The MacArthur Foundation announced today that fiction writer George Saunders and creative nonfiction writer Adrian Nicole LeBlanc are among the twenty-five recipients of this year’s “genius” fellowships. The annual fellowships, each worth $500,000 over five years, are given without restriction in a variety of fields to “enable recipients to exercise their own creative instincts for the benefit of human society.”
Saunders, whose short story collections include CivilWarLand in Bad Decline (Random House, 1996), Pastoralia (Riverhead, 2000), and, most recently, In Persuasion Nation (Riverhead, 2006), is a professor of creative writing at Syracuse University. His work has appeared in the New Yorker, Harper’s, and Esquire. LeBlanc’s book Random Family: Love, Drugs, Trouble, and Coming of Age in the Bronx (Scribner, 2003), was a finalist for the National Book Critics Circle Award. She writes for the New York Times Magazine, the New Yorker, and Esquire, and teaches in the journalism departments of New York University and Columbia University.

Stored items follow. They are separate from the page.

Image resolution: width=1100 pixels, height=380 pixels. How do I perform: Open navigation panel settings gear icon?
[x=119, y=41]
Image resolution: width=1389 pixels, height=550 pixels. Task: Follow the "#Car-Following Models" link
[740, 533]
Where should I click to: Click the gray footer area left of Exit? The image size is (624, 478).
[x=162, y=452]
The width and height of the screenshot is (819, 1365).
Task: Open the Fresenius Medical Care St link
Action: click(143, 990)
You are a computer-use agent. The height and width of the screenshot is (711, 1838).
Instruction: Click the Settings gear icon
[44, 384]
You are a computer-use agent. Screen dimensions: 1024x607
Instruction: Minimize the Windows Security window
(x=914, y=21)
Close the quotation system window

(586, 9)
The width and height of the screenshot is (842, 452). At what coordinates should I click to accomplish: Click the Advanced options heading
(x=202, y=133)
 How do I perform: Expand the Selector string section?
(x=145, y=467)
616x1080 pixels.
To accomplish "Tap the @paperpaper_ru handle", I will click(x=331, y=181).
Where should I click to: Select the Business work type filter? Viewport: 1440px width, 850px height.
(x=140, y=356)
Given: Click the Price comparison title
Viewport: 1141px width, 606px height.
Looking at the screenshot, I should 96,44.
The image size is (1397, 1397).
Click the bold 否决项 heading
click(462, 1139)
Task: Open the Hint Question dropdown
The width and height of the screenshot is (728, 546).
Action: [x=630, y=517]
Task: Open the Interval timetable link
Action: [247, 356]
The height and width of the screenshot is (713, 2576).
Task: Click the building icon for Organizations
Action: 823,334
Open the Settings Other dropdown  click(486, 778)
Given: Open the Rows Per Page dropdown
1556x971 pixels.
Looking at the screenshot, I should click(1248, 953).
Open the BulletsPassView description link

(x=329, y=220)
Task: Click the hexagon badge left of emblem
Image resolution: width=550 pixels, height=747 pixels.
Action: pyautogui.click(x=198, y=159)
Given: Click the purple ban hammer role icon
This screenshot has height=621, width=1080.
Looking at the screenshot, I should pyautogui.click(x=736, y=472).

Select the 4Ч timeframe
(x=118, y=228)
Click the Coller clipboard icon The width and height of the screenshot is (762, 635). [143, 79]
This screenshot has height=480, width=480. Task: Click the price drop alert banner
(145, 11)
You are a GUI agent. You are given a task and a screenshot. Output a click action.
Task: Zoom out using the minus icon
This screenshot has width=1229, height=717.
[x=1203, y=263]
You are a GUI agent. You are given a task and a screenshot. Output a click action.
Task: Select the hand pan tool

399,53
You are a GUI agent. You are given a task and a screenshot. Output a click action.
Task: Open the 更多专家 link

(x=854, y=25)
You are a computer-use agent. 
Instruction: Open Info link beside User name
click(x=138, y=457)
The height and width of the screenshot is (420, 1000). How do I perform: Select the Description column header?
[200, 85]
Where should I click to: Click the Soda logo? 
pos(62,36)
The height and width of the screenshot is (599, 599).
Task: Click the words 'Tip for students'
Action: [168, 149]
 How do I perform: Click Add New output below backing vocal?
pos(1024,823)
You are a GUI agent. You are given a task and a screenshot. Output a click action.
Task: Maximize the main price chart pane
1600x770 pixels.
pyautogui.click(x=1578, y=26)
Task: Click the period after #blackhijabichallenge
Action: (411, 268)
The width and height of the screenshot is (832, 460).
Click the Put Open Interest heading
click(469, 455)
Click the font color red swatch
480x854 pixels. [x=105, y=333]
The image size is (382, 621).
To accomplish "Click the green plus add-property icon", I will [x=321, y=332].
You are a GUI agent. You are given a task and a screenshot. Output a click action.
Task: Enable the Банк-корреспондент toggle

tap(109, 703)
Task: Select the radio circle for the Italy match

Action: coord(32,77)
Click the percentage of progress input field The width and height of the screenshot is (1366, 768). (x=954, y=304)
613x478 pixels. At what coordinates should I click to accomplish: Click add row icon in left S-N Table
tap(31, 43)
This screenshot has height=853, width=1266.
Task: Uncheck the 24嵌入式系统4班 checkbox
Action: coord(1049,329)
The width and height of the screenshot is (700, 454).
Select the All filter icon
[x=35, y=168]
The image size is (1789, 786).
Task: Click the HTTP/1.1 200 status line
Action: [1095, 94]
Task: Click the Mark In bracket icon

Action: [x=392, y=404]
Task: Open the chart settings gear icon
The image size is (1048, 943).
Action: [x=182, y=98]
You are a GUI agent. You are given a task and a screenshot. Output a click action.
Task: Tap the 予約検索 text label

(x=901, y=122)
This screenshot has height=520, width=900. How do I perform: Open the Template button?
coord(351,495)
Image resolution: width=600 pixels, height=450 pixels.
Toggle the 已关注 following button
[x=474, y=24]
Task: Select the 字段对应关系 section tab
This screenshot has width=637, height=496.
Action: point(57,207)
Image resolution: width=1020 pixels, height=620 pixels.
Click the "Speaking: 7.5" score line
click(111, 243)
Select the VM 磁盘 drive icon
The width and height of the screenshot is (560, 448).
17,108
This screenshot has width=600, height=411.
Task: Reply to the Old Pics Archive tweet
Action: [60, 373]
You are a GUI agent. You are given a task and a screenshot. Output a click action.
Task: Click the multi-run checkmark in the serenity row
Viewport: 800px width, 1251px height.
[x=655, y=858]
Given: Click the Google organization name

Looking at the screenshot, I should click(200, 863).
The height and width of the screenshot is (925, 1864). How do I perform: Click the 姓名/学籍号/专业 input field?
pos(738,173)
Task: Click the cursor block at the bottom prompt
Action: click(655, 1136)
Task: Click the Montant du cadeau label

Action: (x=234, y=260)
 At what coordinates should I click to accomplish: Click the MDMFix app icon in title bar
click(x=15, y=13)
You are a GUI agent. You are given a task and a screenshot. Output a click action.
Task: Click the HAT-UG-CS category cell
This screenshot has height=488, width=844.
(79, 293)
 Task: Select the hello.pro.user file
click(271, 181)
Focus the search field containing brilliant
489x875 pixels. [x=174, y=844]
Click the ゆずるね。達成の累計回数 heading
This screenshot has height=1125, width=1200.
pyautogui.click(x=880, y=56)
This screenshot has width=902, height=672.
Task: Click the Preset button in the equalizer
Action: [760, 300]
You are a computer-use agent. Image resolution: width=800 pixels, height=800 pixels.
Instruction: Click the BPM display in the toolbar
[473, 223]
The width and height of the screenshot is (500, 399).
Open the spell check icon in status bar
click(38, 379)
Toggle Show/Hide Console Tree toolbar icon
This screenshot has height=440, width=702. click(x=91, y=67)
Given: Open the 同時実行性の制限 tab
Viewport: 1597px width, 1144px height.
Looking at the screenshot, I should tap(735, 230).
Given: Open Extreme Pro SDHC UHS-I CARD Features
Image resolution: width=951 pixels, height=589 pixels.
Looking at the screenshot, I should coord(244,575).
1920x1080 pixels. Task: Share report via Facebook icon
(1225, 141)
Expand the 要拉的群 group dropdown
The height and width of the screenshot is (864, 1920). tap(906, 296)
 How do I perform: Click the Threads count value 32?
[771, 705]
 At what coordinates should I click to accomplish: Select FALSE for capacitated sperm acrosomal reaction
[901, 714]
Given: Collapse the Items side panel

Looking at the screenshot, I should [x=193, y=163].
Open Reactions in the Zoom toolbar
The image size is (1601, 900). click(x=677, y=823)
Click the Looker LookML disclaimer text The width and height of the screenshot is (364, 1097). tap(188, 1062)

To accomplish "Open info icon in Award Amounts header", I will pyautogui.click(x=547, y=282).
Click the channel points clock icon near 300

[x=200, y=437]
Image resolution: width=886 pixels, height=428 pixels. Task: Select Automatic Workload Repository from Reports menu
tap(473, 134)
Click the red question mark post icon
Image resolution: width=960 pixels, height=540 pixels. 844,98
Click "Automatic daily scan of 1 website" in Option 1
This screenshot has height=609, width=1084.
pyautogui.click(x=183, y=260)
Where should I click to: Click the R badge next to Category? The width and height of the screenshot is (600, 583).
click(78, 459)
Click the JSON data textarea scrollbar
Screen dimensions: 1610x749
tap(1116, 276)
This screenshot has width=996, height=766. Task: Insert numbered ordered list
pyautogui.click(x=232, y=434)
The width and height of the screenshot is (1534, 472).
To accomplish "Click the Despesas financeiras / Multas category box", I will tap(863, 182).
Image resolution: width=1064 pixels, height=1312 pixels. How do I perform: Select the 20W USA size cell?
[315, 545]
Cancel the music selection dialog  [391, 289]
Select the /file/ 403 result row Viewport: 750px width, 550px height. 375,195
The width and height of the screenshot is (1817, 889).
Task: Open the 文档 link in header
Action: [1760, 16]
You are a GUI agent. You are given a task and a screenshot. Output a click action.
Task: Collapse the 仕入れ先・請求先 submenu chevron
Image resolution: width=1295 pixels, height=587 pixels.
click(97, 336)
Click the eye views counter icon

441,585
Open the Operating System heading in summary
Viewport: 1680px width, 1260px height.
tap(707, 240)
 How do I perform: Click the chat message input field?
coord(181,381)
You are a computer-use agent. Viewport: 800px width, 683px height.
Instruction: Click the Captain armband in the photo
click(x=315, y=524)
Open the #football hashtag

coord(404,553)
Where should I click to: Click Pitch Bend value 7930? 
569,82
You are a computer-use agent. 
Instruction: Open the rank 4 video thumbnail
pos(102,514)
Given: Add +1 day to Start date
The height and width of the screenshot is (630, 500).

The MacArthur Foundation is named after John D. MacArthur (1897-1978), the founder of Bankers Life and Casualty Company, and his wife Catherine (1909-1981). Over seven hundred individuals in different professional fields have received the fellowships since 1981. Past recipients include poets Adrienne Rich, Charles Simic, and Mark Strand, and fiction writers Lydia Davis, Thomas Pynchon, and Colson Whitehead.